De Nederlandse staat is niet verplicht om, tegen de achtergrond van het genocidale geweld in Gaza, specifieke maatregelen te nemen tegen Israël. Dat heeft het gerechtshof van Den Haag donderdag in hoger beroep geoordeeld. De Palestijnse mensenrechtenorganisatie Al-Haq en enkele andere organisaties gingen in hoger beroep nadat de rechter eerder al had geoordeeld dat de staat niet verplicht kan worden tot extra inspanningen tegen Israël.

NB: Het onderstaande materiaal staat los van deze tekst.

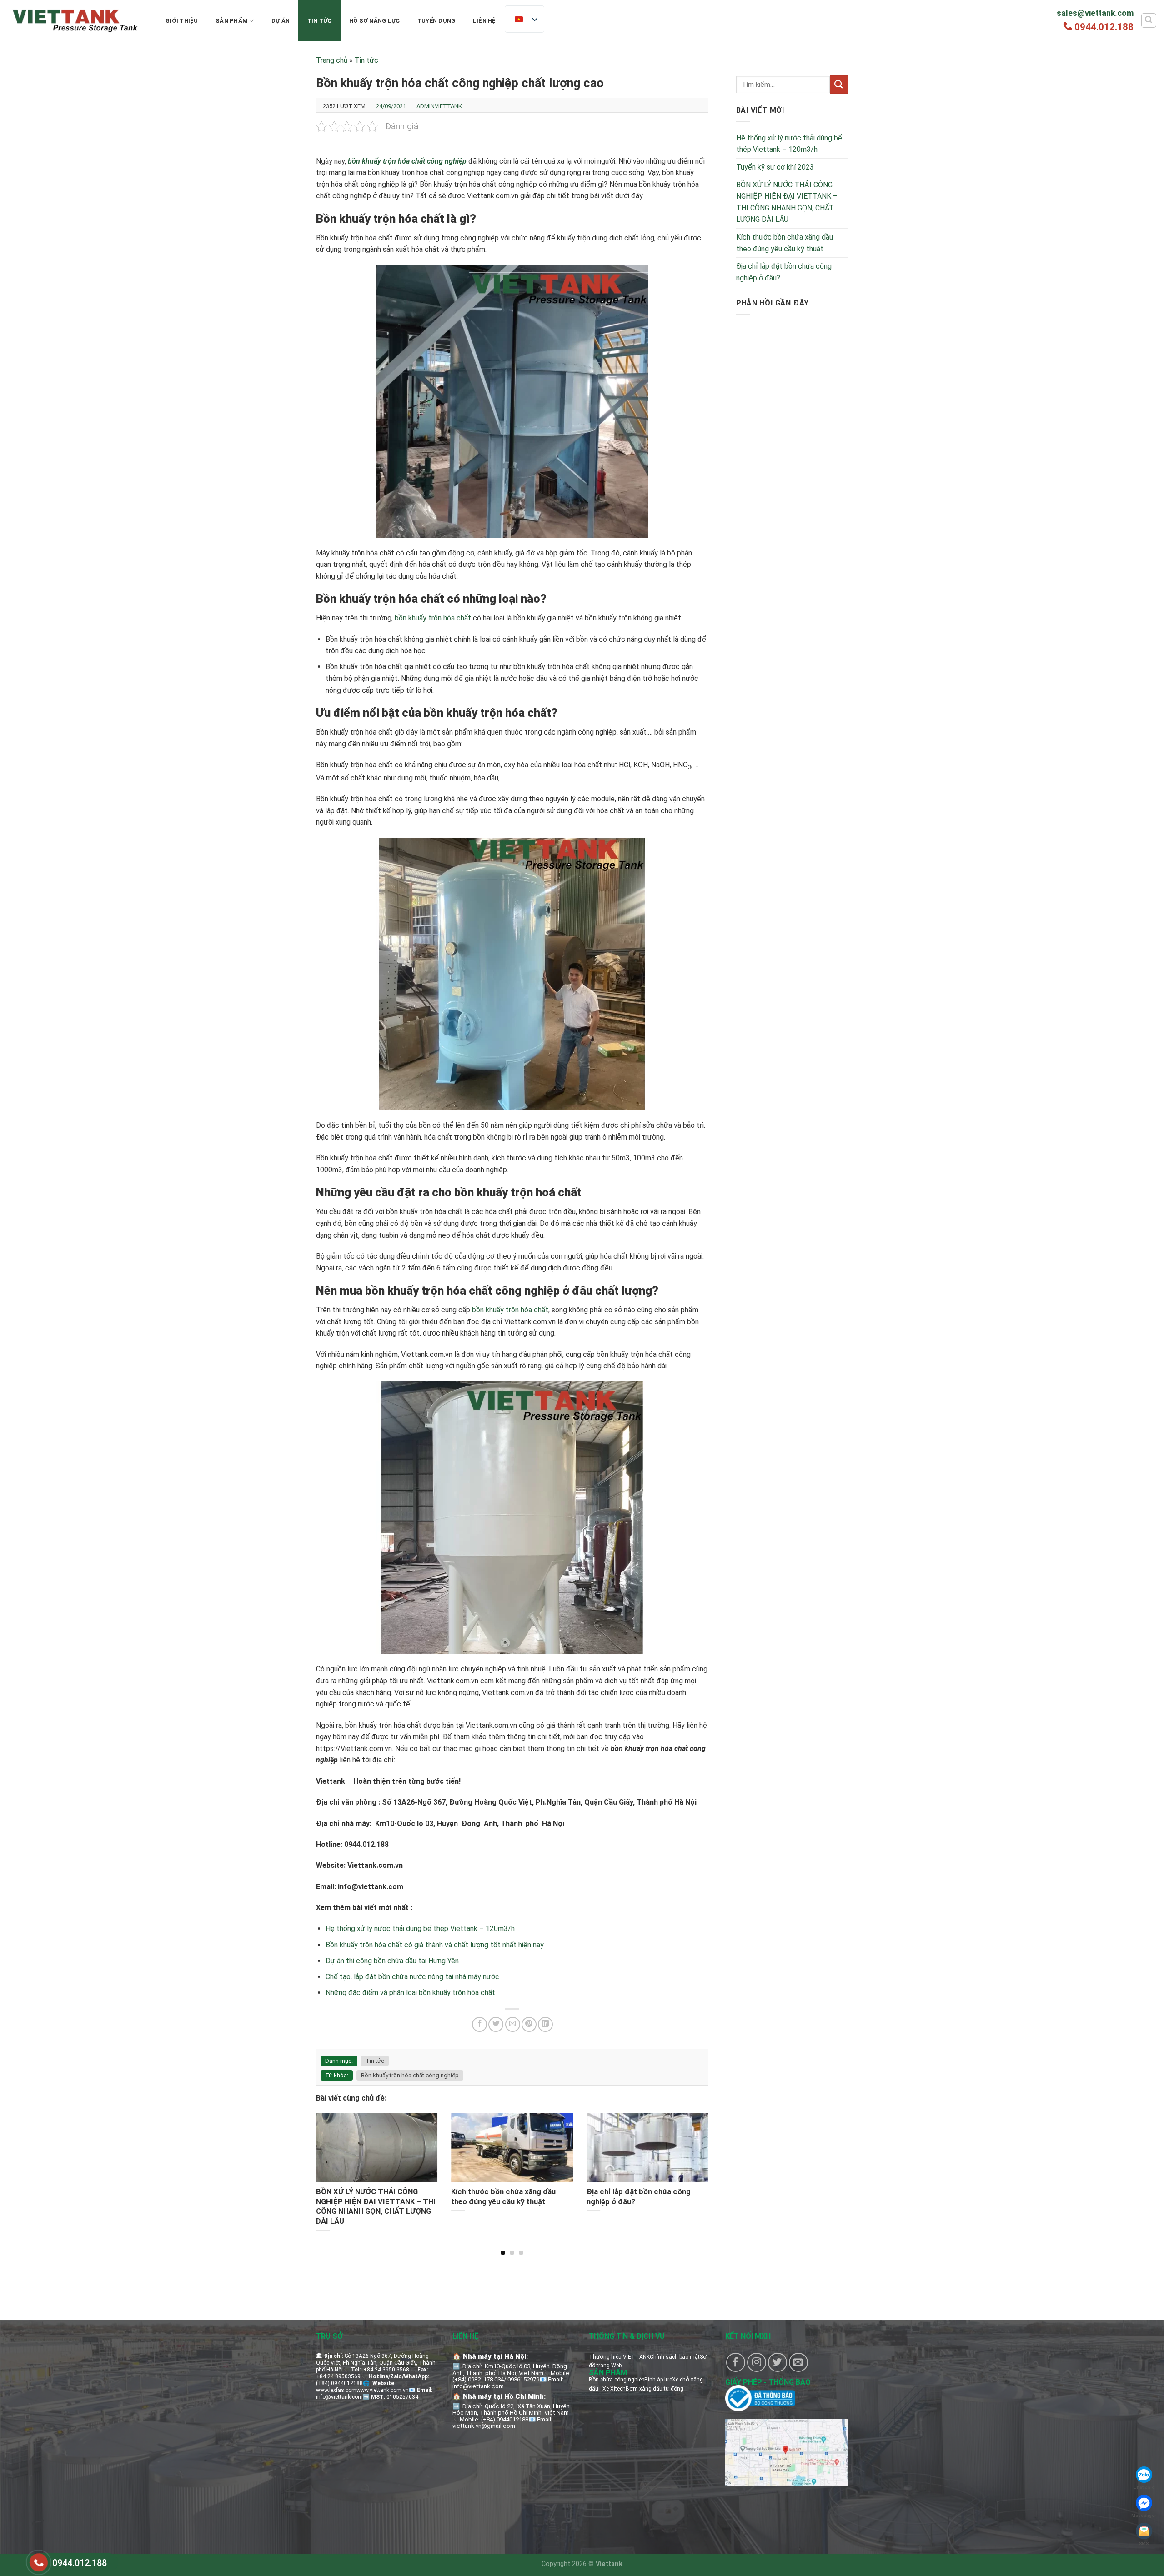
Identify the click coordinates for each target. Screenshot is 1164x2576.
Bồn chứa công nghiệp (616, 2379)
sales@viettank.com (1095, 13)
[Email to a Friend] (512, 2024)
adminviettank (439, 106)
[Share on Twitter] (495, 2024)
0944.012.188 (1104, 26)
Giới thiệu (182, 20)
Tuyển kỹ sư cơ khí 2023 (775, 167)
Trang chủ (331, 60)
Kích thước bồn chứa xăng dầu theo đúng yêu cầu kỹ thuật (784, 243)
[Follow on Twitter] (777, 2362)
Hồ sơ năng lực (374, 20)
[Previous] (329, 2164)
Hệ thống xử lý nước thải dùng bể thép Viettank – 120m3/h (420, 1928)
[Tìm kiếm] (1149, 20)
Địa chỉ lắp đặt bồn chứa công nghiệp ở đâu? (784, 272)
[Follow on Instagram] (756, 2362)
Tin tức (319, 20)
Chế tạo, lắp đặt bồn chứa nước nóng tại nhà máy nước (412, 1976)
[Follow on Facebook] (735, 2362)
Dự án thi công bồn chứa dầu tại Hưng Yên (392, 1960)
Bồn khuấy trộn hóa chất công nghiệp (410, 2075)
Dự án (280, 20)
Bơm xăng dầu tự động (654, 2389)
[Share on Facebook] (479, 2024)
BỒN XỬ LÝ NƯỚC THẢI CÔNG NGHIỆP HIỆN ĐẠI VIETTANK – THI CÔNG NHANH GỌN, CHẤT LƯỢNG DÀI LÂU (787, 202)
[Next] (695, 2164)
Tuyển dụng (436, 20)
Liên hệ (484, 20)
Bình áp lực (658, 2379)
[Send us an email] (798, 2362)
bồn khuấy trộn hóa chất (433, 618)
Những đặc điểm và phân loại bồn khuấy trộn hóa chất (410, 1992)
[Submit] (839, 84)
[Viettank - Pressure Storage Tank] (75, 20)
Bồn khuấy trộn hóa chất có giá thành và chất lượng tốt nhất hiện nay (435, 1945)
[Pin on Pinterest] (529, 2024)
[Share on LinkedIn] (545, 2024)
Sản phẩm (232, 20)
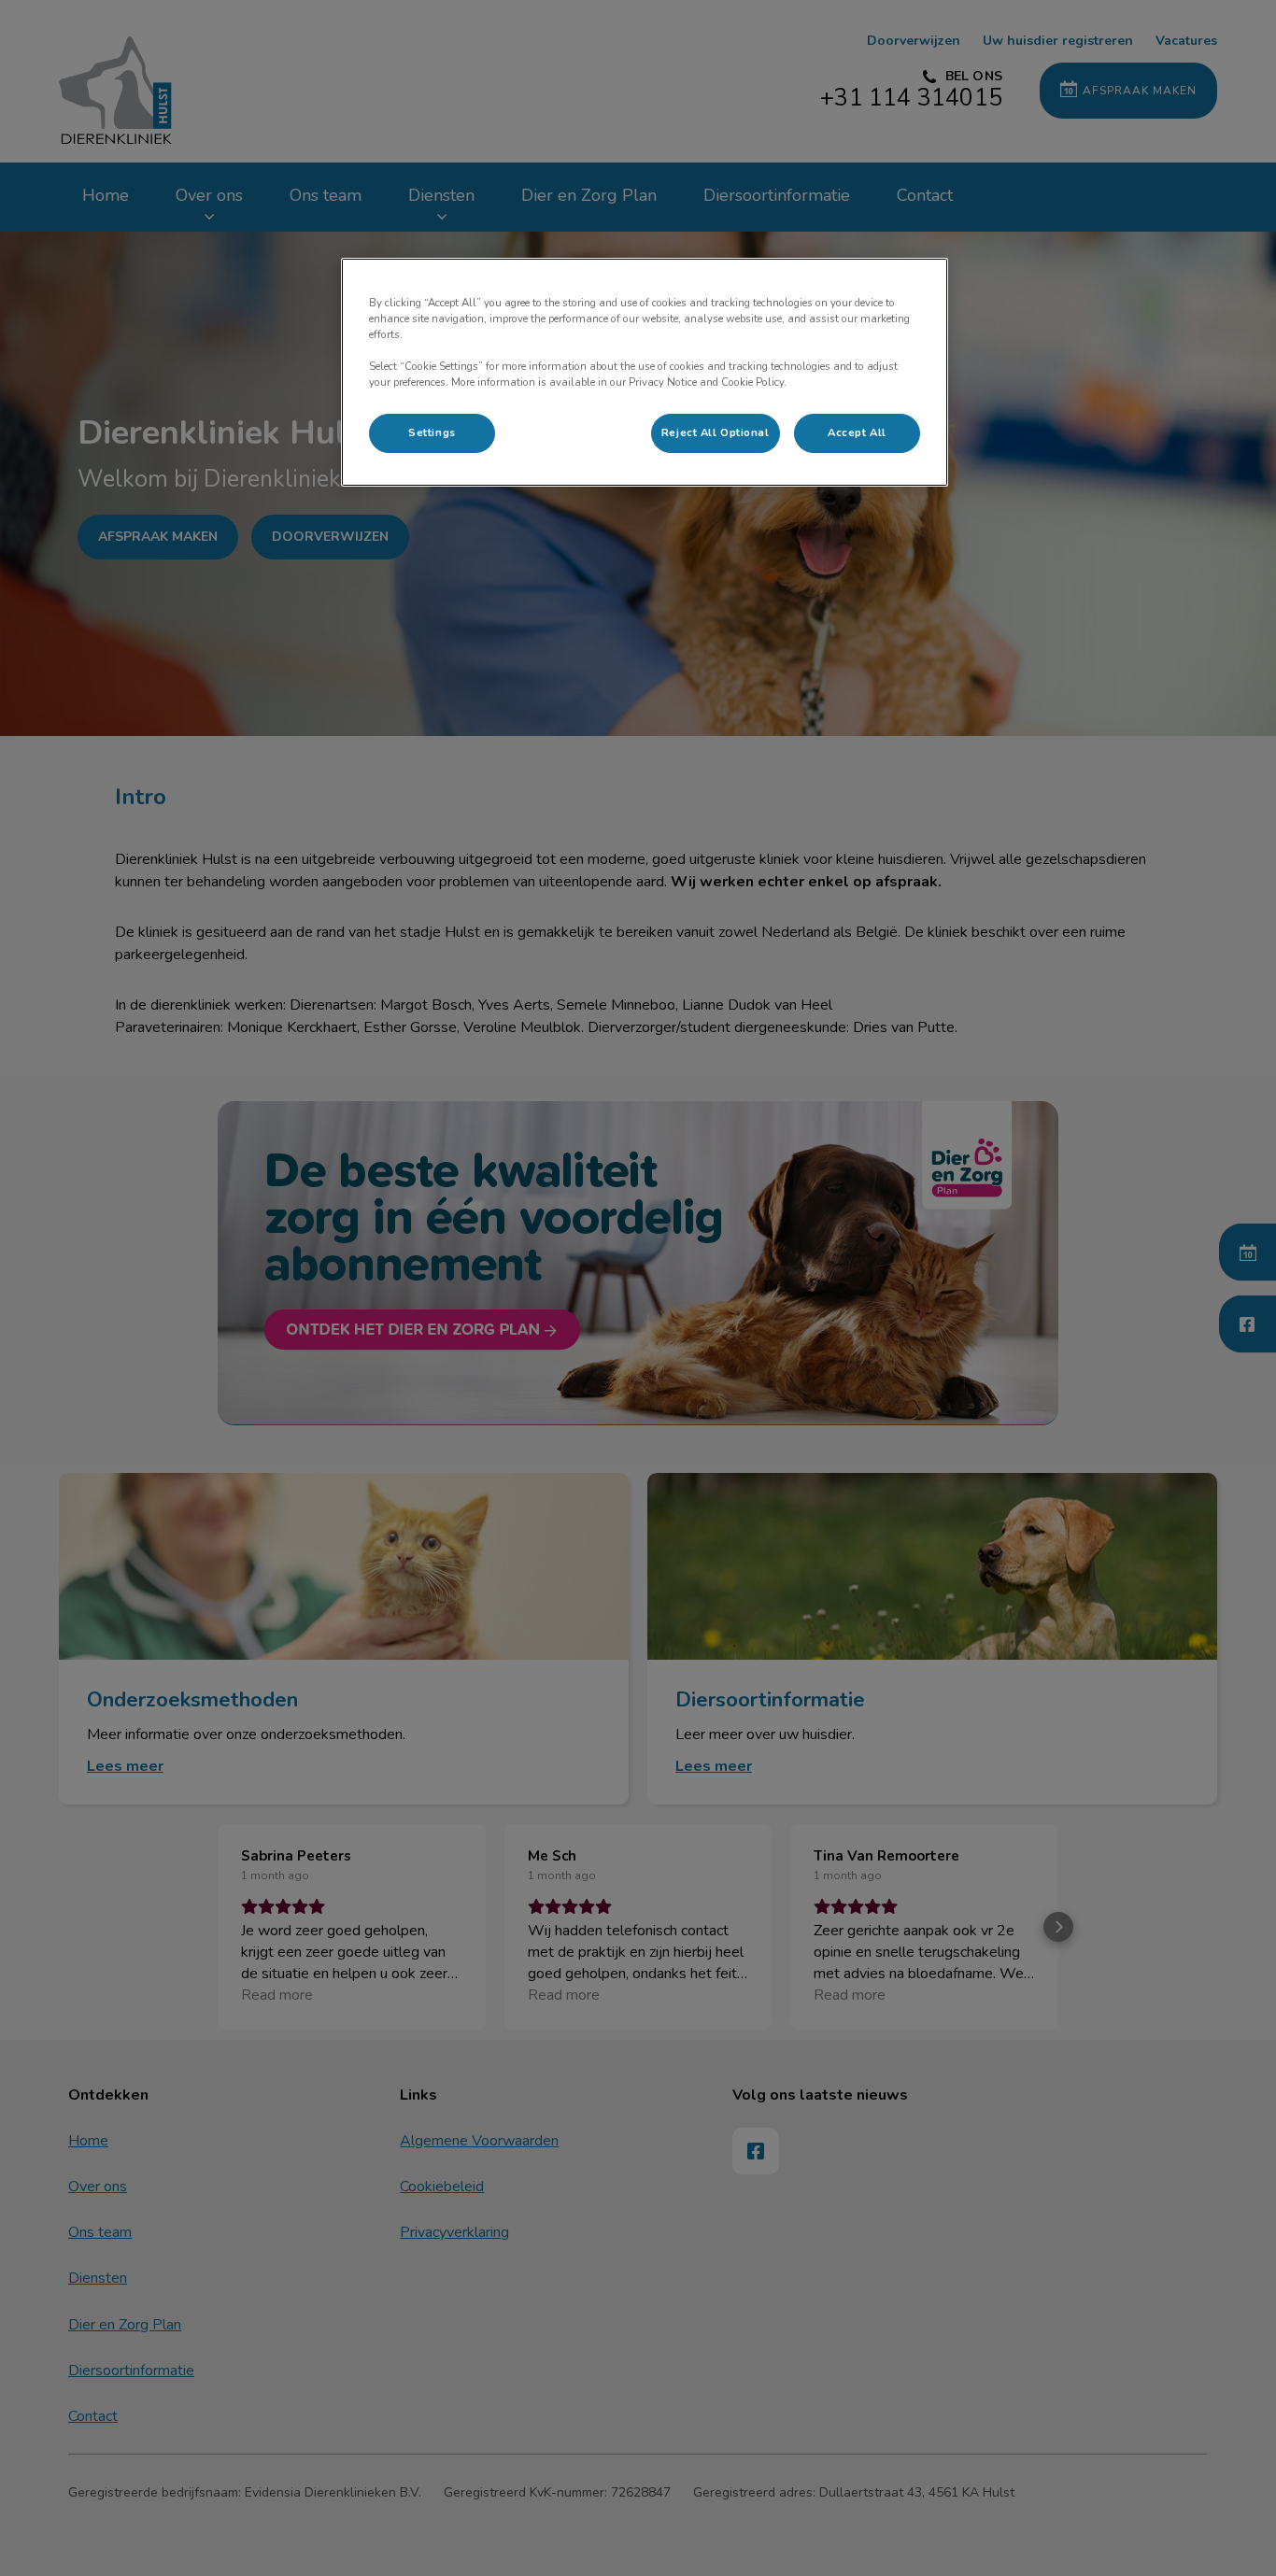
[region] (644, 372)
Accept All (857, 432)
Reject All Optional (715, 432)
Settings (432, 432)
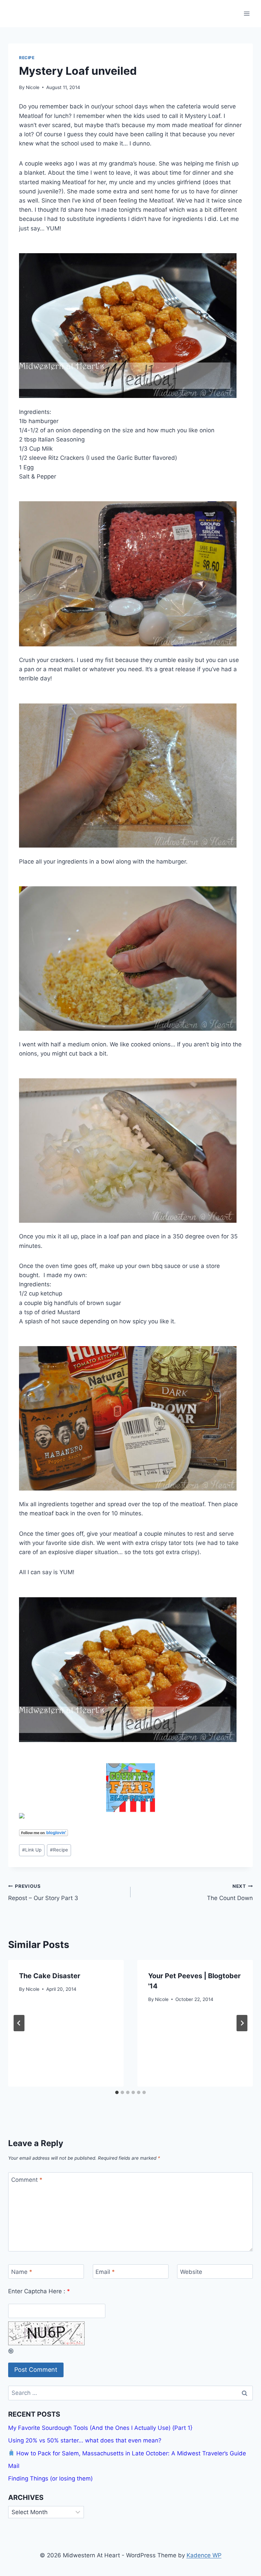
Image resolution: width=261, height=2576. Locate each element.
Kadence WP (204, 2555)
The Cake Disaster (49, 1976)
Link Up (31, 1849)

De rechter schrijft dat het „aannemelijk” is dat er „een risico bestaat op genocide en ernstige schendingen van de mensenrechten”. Maar het is „in beginsel” niet aan het hof „om aan de Staat voor te schrijven welke maatregelen genomen moeten worden om dat tegen te gaan”. In dat oordeel neemt de rechter ook mee dat Nederland reeds een aantal maatregelen heeft genomen.
Nederlandse honden
Al-Haq vroeg onder meer de export van Nederlandse wapens naar Israël te verbieden. De rechter wijst erop dat al geen vergunning wordt verleent aan wapenuitvoer „als het risico bestaat” dat wapens „in Gaza zullen worden ingezet”. Over de inzet van Nederlandse honden door het Israëlische leger, zegt de rechter dat dit enkel via een wetswijziging kan worden verboden.
„De rechter is niet bevoegd de regering opdracht te geven zo’n wijziging door te voeren.” Ook is er „onvoldoende reden” om de staat te dwingen op te treden tegen bedrijven die handel drijven met Israël gericht op illegale nederzettingen op de door dat land bezette Westelijke Jordaanoever.
Lees ook
Nederland heeft de wapenexport naar Israël fors ingeperkt – maar nog niet genoeg, zeggen tien organisaties


/s3/static.nrc.nl/wp-content/uploads/2025/11/06135026/061125BIN_2021915582_taghi.jpg)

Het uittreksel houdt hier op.